**Written problem:** Reproduce verbatim every line from the one containing "#133 — Times" down to the final line of the records, both ends included.

— START —

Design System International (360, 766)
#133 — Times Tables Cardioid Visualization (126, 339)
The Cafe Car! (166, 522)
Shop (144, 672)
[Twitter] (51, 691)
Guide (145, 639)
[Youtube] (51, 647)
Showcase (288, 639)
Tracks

— END —

**Right answer:**
#133 — Times Tables Cardioid Visualization (126, 339)
The Cafe Car! (166, 522)
Shop (144, 672)
[Twitter] (51, 691)
Guide (145, 639)
[Youtube] (51, 647)
Showcase (288, 639)
Tracks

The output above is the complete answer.